Nicholas Conard in conversation with Gabi Wuttke

Is this color from 65,000 years ago on a Spanish cave wall already “art”? (Imago / Daniel Pérez)

In a cave in southern Spain, red spots of color dating from around 65,000 years ago and attributed to Neanderthals were found. So are the Neanderthals the first “artists”? Probably not, thinks archaeologist Nicholas Conard.

An international search team has found spots of red paint in the Ardales Caves, near the Spanish city of Malaga. The Neanderthals would have left them behind, writes the scientific journal Proceedings of the National Academy of Sciences (PNAS). According to the study, Neanderthals spat a mixture of colored pigments with their mouths onto a hand held on the rock, possibly as part of a ritual.

“It’s not art”

So were the Neanderthals the first “artists” on earth and perhaps more cultured than previously thought? According to Nicholas Conard, we cannot speak of art, he is an archaeologist and teaches at the University of Tübingen:

“The authors of the study themselves explicitly state that it is not art. Perhaps a kind of preliminary stage of art. But if you look at the concrete legacies, the difference with the era of modern people is very clear. “

Neanderthals had much more schematic representations, not figurative ones. Conard also doesn’t find it surprising that Neanderthals sometimes used pigments for practical or symbolic purposes: “We don’t know what information is conveyed with them.
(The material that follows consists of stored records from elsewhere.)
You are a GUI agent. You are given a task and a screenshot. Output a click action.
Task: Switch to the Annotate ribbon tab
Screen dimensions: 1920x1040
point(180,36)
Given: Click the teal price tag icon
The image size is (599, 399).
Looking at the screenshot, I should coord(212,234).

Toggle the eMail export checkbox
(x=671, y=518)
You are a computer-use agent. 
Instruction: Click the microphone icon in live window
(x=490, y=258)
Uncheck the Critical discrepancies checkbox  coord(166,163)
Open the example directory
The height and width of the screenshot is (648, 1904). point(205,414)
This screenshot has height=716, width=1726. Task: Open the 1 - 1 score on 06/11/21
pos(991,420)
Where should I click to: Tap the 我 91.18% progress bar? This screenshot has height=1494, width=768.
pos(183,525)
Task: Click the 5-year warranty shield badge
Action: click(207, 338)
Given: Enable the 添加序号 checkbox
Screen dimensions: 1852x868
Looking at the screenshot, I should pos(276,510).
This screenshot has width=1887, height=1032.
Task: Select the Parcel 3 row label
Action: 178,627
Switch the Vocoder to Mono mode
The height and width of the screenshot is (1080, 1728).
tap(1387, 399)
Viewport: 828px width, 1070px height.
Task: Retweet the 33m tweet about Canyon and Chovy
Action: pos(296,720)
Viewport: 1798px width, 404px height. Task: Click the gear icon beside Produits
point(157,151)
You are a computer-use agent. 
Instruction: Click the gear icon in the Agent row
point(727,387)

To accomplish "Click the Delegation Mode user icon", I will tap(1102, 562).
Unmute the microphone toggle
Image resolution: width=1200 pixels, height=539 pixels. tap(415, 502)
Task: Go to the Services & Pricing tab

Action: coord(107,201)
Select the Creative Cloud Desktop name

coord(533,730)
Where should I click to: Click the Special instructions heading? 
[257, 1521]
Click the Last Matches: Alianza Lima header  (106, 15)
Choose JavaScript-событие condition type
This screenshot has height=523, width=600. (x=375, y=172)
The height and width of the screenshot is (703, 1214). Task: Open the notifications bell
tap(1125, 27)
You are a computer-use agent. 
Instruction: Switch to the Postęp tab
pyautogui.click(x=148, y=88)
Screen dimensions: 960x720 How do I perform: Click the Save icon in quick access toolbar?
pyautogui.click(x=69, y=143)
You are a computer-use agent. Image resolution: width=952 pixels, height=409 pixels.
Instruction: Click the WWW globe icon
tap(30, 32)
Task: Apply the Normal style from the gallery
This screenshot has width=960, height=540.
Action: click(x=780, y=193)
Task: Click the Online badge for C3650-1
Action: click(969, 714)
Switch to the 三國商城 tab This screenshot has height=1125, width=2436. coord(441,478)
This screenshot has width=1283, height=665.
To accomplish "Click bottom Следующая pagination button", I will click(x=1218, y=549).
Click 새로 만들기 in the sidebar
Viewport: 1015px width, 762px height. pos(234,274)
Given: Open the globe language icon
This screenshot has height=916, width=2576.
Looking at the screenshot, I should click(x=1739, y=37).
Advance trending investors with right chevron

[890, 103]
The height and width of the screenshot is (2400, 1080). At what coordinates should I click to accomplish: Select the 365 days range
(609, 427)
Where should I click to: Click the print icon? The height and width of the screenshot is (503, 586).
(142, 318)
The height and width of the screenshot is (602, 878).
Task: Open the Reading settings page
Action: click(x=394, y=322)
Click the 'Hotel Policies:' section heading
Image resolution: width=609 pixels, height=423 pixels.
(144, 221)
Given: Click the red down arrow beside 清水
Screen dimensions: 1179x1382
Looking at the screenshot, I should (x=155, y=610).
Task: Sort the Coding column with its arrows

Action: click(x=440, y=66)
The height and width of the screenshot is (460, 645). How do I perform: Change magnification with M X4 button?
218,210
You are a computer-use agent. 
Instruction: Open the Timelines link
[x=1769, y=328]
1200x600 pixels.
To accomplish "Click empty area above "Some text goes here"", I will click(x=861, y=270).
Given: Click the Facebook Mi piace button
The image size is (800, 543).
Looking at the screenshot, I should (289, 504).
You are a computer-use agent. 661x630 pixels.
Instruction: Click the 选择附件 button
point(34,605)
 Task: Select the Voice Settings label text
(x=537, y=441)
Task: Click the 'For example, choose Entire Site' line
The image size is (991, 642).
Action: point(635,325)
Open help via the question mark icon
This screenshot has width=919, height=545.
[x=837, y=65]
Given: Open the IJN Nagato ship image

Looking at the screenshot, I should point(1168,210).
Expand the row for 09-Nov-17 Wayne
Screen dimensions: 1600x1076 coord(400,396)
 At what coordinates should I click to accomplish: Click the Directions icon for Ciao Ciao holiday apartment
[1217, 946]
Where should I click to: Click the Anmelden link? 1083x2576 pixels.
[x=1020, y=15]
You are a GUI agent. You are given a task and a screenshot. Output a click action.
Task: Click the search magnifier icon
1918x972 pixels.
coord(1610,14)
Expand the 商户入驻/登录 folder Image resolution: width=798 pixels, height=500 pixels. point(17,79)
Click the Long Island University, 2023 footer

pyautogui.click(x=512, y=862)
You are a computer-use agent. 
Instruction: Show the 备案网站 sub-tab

According to Conard, there is a great deal of evidence of “art” for the period 30,000 and 40,000 years ago: “From 40,000 years, we have a universe of more complex symbolic representations, in which are notably represented animals, as well as representations of hybrid beings which clearly fall within the religious domain. “

The complexity of representations among Neanderthals is however much less.